Some of the databases within the field of electronic literature are no longer accessible due to one of the reasons mentioned above: the Cyberfiction Database (directed by Beat Suter) that featured German works that were published between 1996-2003 is down after a move from one server to another; ELINOR: Electronic Literature in the Nordic Region (directed by Jill Walker Rettberg, 2004-06) was terminated after the project’s funding ended, and the ELO’s wiki-based archive-it database that was set up in 2007 for allocating works for archiving was hacked. The risks are also there for the (still accessible) Drupal-based Electronic Literature Knowledge Base, no longer funded as part of the ELMCIP project (Electronic Literature as a Model of Creativity and Innovation in Practice, 2010-2013).

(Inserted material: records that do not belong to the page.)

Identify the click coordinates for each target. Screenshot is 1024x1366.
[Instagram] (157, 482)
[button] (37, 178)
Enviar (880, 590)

On January 4th 2015, Matthew Kirschenbaum tweets “Seems The Iowa Review Web has gone away“ (@mkirschenbaum). After a round of speculations and discontentment (the archive was not valued to be preserved (Grigar)), there is certainty that the archive of the e-lit journal that was founded at the turn of the millennium will be resurrected by moving it to a new server (see https://twitter.com/mkirschenbaum/status/551852928265646081). In the meantime, the archive remains inaccessible for an undefined period of time.
Thus, on the list of seemingly archived, but inaccessible resources are not only databases and archives; web journals and their archives of published works, too, are at risk of appearing as objects no longer found on the Web. This is even true for resources that were – in collaboration with the Electronic Literature Organization – crawled and captured by using the web-archiving service Archive-It.
Seeking to provide a secure location for archiving and maintaining works of electronic literature, the department of Linguistic, Literary and Aesthetic Studies and the University of Bergen Library are collaborating to provide an “Archive of Nordic Electronic Literature”. In this presentation, UiB’s subject librarian Aud Gjersdal and PhD candidate Patricia Tomaszek (UiB) propose how academic libraries can serve to secure access to works of electronic literature on an institutional basis, and discuss the challenges they are facing in their work in progress.